A tradition I’ve kept for several years now has been to highlight my day, every day, with a specific color. I factor in everything from “how much work did I accomplish” to “how many uncontrollable disasters did I either avert or walk face-first into.” Great days are marked with red, good days with yellow, neutral days with green, bad days with blue, and terrible days with purple…
Looking back on the year, there’s one stretch of blue and purple that sticks out like a sore thumb. A few blue days are sprinkled about, and several green days where nothing noteworthy happened at all. The rest of the year is abundant with yellow and red.

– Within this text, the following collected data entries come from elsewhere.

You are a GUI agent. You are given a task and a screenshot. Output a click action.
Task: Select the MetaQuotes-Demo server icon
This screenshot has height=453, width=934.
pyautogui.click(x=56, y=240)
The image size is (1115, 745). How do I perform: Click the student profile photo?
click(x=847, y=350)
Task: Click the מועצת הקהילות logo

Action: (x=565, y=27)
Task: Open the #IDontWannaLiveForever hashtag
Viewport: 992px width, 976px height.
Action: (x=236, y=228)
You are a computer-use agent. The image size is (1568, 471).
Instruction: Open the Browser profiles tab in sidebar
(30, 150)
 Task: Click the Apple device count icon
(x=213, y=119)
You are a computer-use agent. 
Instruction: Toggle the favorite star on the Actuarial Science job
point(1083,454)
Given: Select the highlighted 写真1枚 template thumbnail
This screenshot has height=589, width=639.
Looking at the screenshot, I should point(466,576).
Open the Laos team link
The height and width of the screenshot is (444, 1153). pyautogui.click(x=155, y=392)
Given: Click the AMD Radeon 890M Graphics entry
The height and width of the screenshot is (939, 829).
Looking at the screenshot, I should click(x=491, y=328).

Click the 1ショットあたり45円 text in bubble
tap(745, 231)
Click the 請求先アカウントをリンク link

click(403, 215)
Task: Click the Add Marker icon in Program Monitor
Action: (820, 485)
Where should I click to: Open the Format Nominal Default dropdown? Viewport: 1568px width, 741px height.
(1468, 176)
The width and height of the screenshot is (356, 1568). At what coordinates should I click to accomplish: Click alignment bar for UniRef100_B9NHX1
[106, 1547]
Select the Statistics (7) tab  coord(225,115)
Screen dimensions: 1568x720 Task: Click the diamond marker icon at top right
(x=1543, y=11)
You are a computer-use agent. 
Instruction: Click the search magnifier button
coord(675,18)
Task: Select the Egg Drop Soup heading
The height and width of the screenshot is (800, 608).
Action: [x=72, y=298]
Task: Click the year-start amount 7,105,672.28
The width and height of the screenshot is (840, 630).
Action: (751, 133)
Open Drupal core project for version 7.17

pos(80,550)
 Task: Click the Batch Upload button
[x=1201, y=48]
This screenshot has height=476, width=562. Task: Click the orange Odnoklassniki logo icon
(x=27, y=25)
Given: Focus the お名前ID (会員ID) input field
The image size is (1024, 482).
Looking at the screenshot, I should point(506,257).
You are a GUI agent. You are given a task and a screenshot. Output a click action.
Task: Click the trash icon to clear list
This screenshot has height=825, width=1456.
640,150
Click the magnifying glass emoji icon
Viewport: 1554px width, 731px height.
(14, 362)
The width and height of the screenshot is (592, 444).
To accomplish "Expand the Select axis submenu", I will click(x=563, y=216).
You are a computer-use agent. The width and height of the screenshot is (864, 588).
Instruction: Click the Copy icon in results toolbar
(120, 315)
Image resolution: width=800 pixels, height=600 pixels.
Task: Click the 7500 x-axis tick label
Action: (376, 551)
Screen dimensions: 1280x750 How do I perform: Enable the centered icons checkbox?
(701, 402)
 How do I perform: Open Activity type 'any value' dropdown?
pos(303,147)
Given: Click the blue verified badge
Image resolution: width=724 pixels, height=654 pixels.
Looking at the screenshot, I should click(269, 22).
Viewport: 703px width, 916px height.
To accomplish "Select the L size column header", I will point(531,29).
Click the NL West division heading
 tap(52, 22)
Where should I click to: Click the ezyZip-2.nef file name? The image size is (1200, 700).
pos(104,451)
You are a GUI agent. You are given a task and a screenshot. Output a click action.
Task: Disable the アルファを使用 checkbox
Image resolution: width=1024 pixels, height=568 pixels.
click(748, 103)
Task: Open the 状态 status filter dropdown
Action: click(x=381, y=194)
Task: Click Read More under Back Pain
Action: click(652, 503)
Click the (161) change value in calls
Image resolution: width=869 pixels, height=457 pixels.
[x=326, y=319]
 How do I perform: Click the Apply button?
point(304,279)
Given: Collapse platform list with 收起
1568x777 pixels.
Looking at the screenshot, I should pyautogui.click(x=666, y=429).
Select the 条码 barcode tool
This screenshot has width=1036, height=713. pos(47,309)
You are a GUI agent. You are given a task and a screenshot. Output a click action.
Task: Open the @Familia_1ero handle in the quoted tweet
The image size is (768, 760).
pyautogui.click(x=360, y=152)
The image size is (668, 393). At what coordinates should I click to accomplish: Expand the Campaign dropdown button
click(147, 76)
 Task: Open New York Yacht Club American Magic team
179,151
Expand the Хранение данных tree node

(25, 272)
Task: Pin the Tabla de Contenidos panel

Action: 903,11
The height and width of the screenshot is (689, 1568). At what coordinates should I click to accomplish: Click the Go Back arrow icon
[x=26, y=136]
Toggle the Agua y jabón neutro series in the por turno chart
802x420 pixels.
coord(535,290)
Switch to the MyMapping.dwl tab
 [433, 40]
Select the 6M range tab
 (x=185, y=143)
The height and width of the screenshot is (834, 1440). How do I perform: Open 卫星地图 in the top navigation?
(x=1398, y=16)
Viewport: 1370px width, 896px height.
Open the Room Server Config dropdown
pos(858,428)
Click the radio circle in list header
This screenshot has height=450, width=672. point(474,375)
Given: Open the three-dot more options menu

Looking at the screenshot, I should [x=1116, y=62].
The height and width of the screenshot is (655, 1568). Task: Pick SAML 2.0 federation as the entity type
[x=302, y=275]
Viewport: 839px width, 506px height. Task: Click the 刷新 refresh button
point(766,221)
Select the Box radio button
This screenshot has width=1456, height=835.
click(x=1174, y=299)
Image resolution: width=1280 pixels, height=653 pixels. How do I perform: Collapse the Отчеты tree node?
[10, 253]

I consider that a tremendous blessing.
Others, if they marked calendars of their own, might have several week-long stretches of blue/purple, where the days were filled with misery, heartache, anger, or despair. I had one such week this year, and a handful of other one-off days where it seemed like nothing went right. In the moment, when I was surrounded by the darkness, it felt like I might never see the sunshine again. But now, looking back on the whole of it, I can see those bad/terrible days were the exception, not the rule.
It helps, because I know I’m going to be grading the day every night before I retire, that I make a conscious effort to have a good day, to forgive, to be more patient, to remain calm, to be more prayerful, etc. I WANT a yellow/red day, so I work to make that happen. One thing I’ve learned, however, is I can’t often control what others do to me, or what circumstances come my way, all of which play a big role in determining how I feel about any given day day. What I CAN do is control how I respond to people and circumstances.
My year in review can be summed up with a simple refrain: The Lord has been mindful of me. That’s my takeaway from 2024: God didn’t calm every storm, but He did pull me through every one, and for that He has my thanks.